### [THE PROBLEM]
Using the listing below, set down each line from the line containing "Click the 外侧钢筋连续通过" through the line containing "The image size is (268, 228).", both ends included, exactly and with nothing added.

══════════════════════════════

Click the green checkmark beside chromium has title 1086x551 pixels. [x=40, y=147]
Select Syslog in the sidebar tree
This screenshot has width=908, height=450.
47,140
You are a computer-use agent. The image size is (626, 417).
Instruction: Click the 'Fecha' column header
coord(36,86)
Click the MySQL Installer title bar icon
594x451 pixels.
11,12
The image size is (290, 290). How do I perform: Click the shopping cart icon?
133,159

══════════════════════════════

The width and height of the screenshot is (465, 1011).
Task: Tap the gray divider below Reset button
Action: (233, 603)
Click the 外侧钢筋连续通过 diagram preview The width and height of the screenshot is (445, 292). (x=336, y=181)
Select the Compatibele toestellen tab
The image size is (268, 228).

══════════════════════════════

### [SOLUTION TO THIS PROBLEM]
Click the 外侧钢筋连续通过 diagram preview The width and height of the screenshot is (445, 292). (x=336, y=181)
Select the Compatibele toestellen tab
The image size is (268, 228).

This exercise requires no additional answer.